The White House, after heaping praise on Hagel, also struggled to explain why Hagel had to go if he were such an asset to President Obama.

White House Press Secretary Josh Earnest on Tuesday also denied that Hagel's memo to Rice played any part in the resignation. "It did not have any effect," Earnest said. He said that Obama expected "unvarnished advice" from his Cabinet.

Earnest was less direct in answering another question from a reporter:  If Hagel "had done such a wonderful job – you listed all his accomplishments – why did he have to go?"

 "Well, again, this is based on a conversation between the two of them about what the next two years of this administration is going to look like," Earnest responded. "And based on what those priorities are going to be over the next two years, both men determined that it was an appropriate time for Secretary Hagel to step down."

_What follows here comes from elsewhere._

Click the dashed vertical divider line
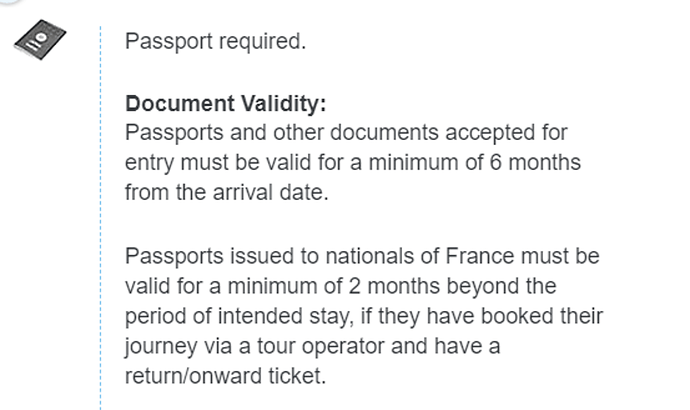Screen dimensions: 690x410 [x=100, y=218]
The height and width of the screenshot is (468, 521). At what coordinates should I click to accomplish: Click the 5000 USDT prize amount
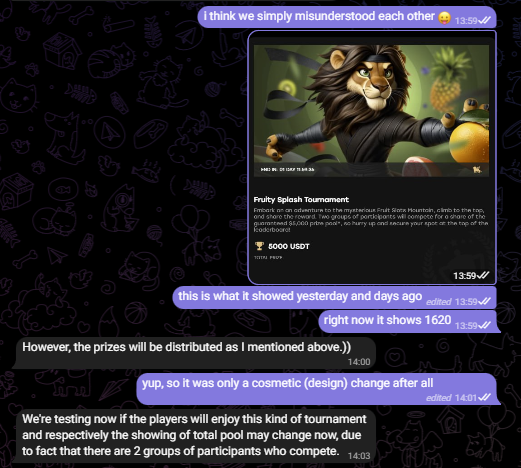point(289,246)
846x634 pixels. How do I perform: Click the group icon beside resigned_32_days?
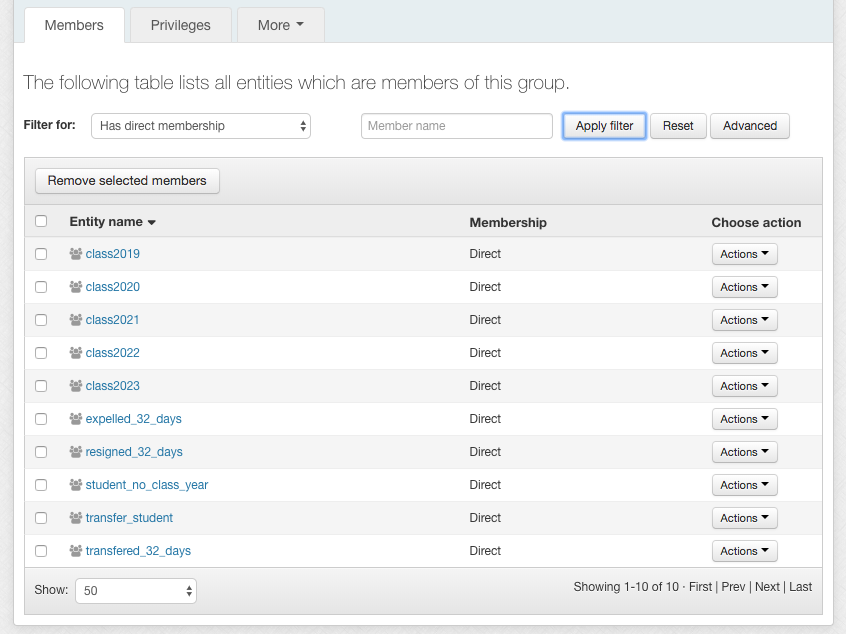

Hagel will be leaving office ranked 13th for length of service of the 24 defense secretaries since World War II, but he will be well short of the average number of days in office. The average defense secretary spent 1,018 days in office.

Hagel was behind President Dwight D. Eisenhower's Defense Secretary Neil H. McElroy, ranked 12th with 783 days in office, and just ahead of his immediate predecessor Leon Panetta, 608 days.

The shortest term as defense secretary was the 114 days served by Elliot Richardson under President Richard M. Nixon before becoming attorney general.

The longest serving defense secretary was Robert McNamara in the presidencies of John F. Kennedy and Lyndon B. Johnson. McNamara served 2,595 days.

Donald Rumsfeld had hoped to become the longest-serving defense secretary but he resigned after midterm election defeats in the administration of President George W. Bush. Rumsfeld was the second longest-serving defense secretary, with only 10 days fewer in office than McNamara.

At a Pentagon briefing, Kirby stressed that Hagel would be diligent in carrying out his responsibilities at the Defense Department until a successor is confirmed by the Senate, which could be several months into next year.

Hagel will present a review on sexual assaults in the ranks to the White House next month, Kirby said. He also hoped to re-schedule a trip to Vietnam, where he served as an Army infantry sergeant, with his remaining time in office. Hagel canceled the long-planned trip last month.